Theodrama Paradigm

The theodrama paradigm is established in relation to these 6 realms in a mutually influential way as follows:

Based on the classic theodrama theories—especially those of Hans Urs von Balthasar and Kevin Vanhoozer, as well as our experimental stage productions at ACTS University—a holistic paradigm of theodrama can be formulated. In this (essentially) hermeneutical process, there are a number of key factors which need to be considered: (1) Scripture, (2) theology, (3) spirituality, (4) art, (5) life, and (6) mission.

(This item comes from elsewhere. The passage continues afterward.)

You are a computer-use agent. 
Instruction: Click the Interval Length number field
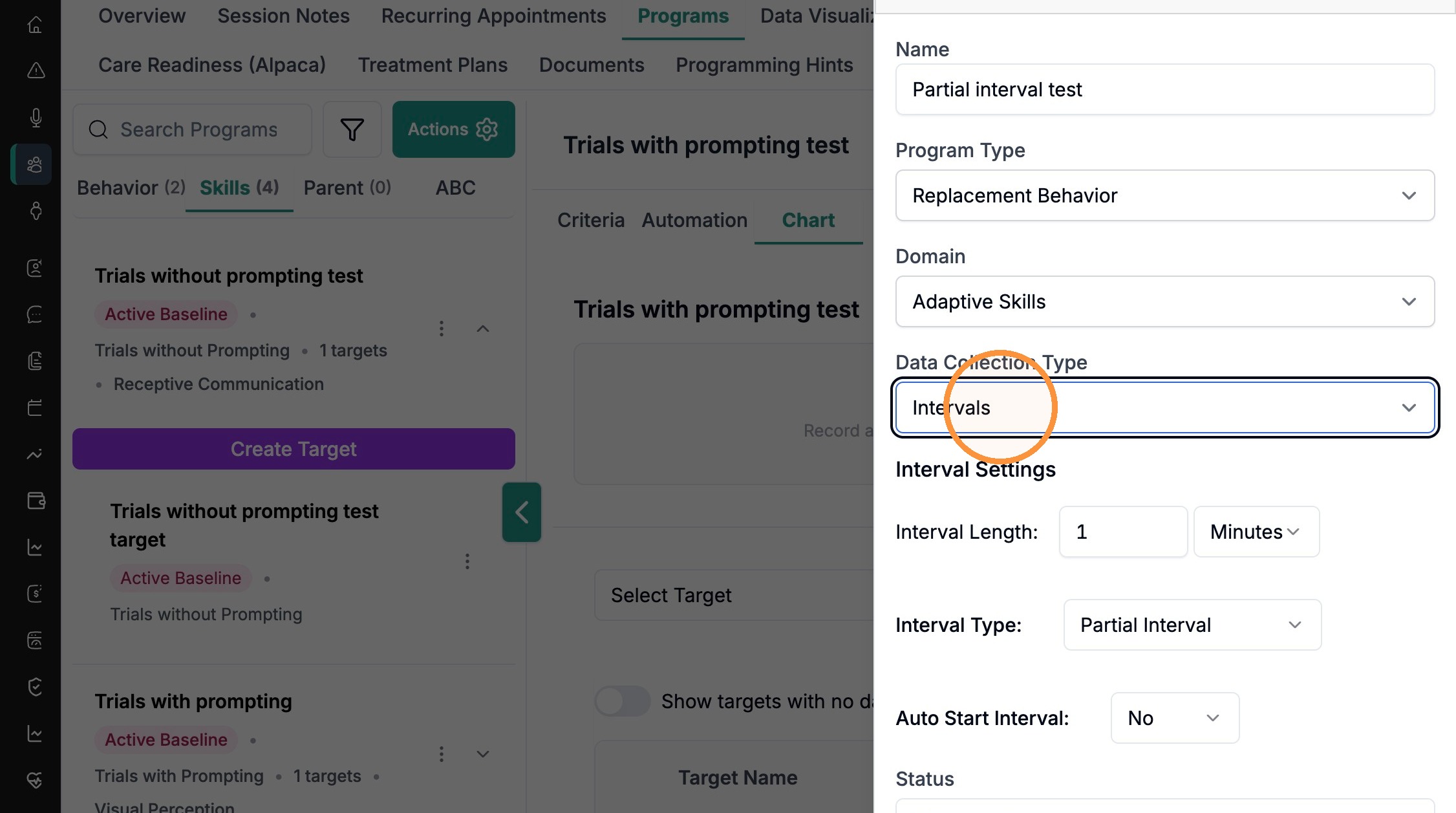(1123, 532)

There are basically two directional flows in this process. First, the above factors contribute to the actual ‘formation’ of the theodrama paradigm. Second, these factors themselves undergo significant ‘transformation’ under the influence of the theodrama paradigm. The theodrama paradigm is multi-faceted and holistic in its formation as a result of the diverse contributing factors:

  • The Scripture as the script (and our transcript/prescript) of the God-human drama is the initial starting point of the theodrama paradigm.
  • The orthodox theology provides the inspiration and motivation in articulating the essential biblical themes underlying the grand theodrama.
  • From a spirituality point of view, the Trinitarian spirituality and incarnational spirituality are foundational for conceptualizing and practicing theodrama.
  • The realm of art, with its emphasis on aesthetics, imagination, creativity, and expression, naturally informs and enriches the ideology of theodrama.
  • Life in general becomes the second axis of drama. Hermeneutically, theodrama takes place in mutual relationship between the biblical revelation and life.
  • The missional vision challenges the theodrama paradigm to be actualized more dynamically and efficiently in the context of contemporary situations

Conversely, the theodrama paradigm is instrumental in help transforming the six areas of concern:

  • The theodrama paradigm introduces the somatic, kinesthetic, and theatrical paradigm for a dynamic interpretation of the Bible.
  • The theodrama paradigm helps enhance theological education by introducing the performative theory, which integrates mind, body, speech, and action.
  • A sound biblical-theological theodrama, with its emphasis on the life of Christlikeness, establishes the basis for Christian spirituality.
  • The theodrama vision helps to transform the realm of art/culture in accordance with Richard Niebuhr’s view of ‘Christ transforming culture.’
  • Realizing that life itself is theodrama helps us to live a fuller life of intimacy with and trust in God.
  • The theodrama paradigm contributes to evangelism/mission in terms of missional hermeneutics, performative methodology, and life drama encounter.

As a result, the theodrama paradigm signifies a dynamic transformative process, which Max Harris articulates as ‘theatrical hermeneutics’ : “If … there is a transformation effected when word becomes performance and, in reverse when performance is encoded in text, and if … the Christian concept of God’s mode of self-revelation is theatrical, then the sensitive reader of script and Scripture alike will need to engage in a form of theatrical hermeneutics that both animates and interprets text.” [Max Harris, Theater and Incarnation, 2005, p. 12]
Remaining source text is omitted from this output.